• _OPDRACHT_
Typ de regels nauwkeurig over, beginnend bij het begin van de vermeldingen en doorlopend tot en met de regel die "click(526, 454)" bevat. Laat de afbeeldingen daarbij weg.

--- DE VERMELDINGEN ---

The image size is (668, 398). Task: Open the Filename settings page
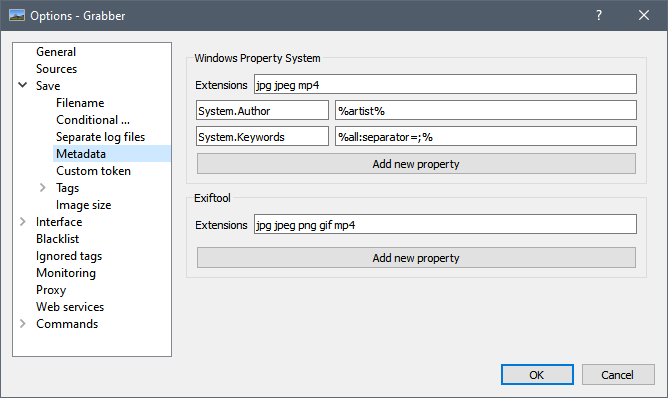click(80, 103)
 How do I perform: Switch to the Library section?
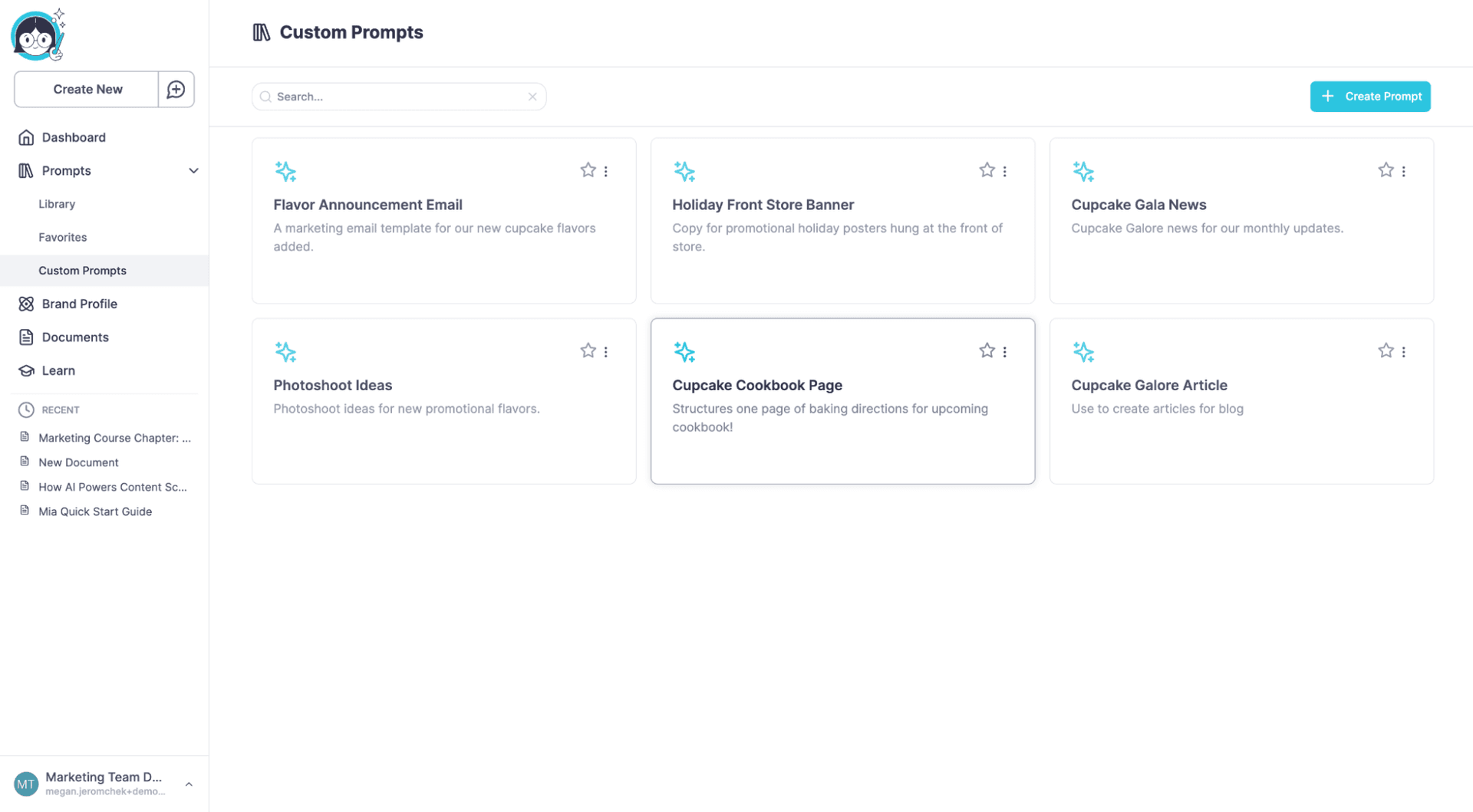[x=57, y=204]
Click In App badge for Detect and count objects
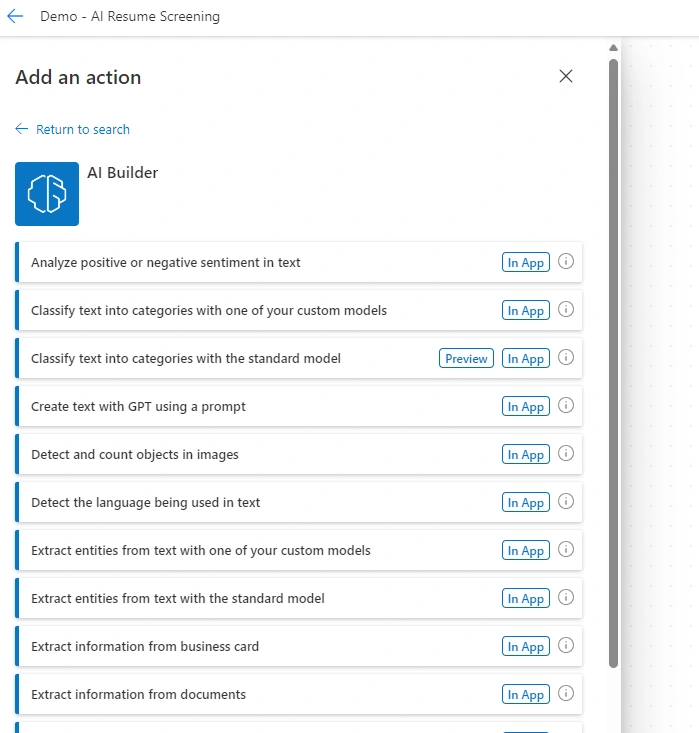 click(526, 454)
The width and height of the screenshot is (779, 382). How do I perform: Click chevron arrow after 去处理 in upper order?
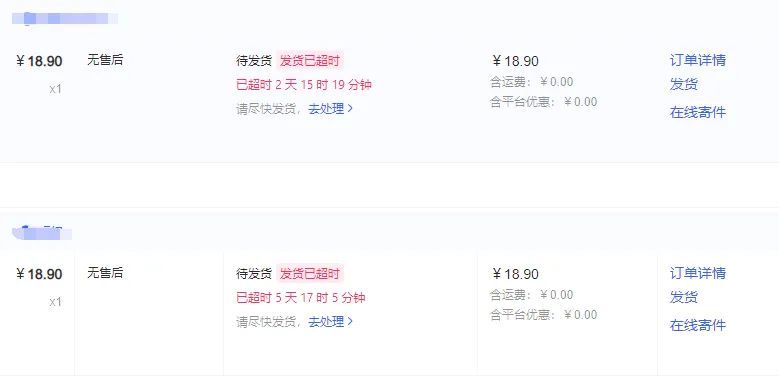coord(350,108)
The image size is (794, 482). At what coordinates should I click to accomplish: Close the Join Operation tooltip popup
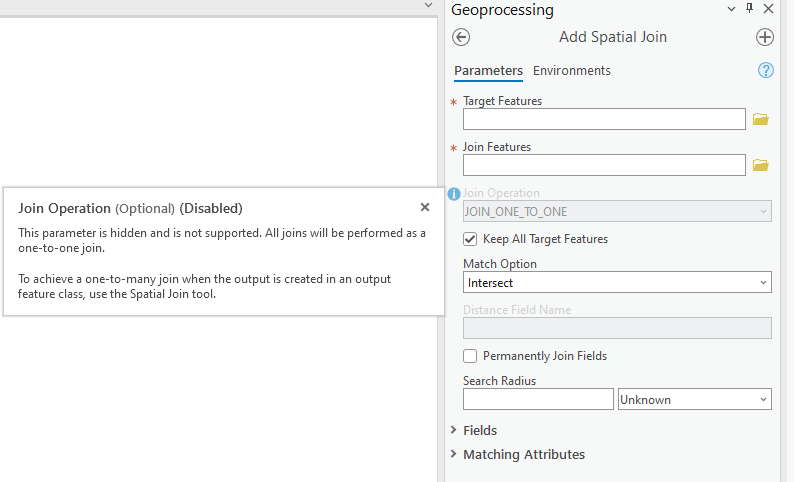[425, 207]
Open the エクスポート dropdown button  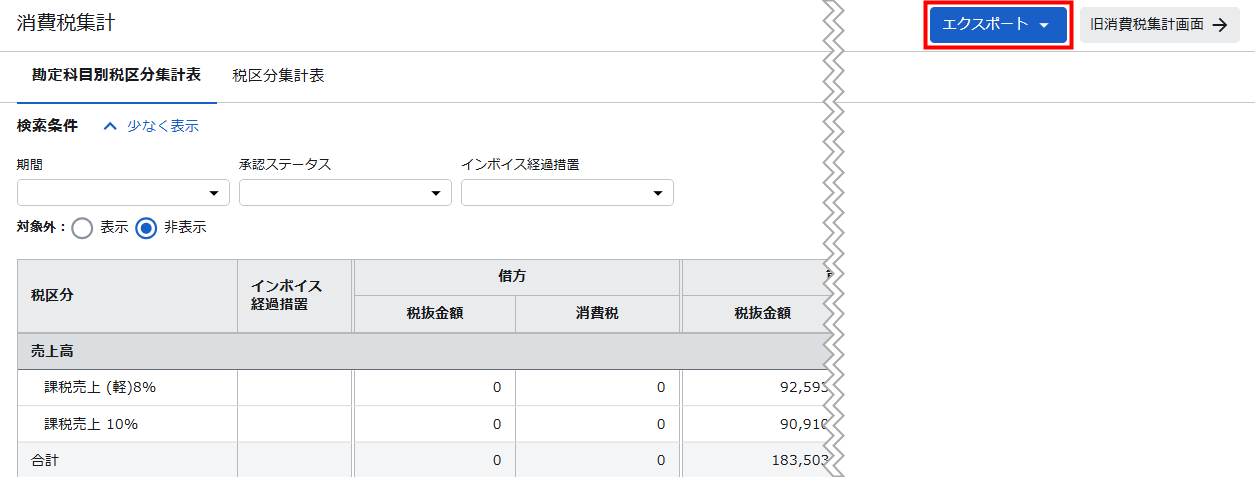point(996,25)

---

• _ANTWOORD_
The image size is (668, 398). Task: Open the Filename settings page
click(80, 103)
 How do I perform: Switch to the Library section?
[x=57, y=204]
Click In App badge for Detect and count objects
 click(526, 454)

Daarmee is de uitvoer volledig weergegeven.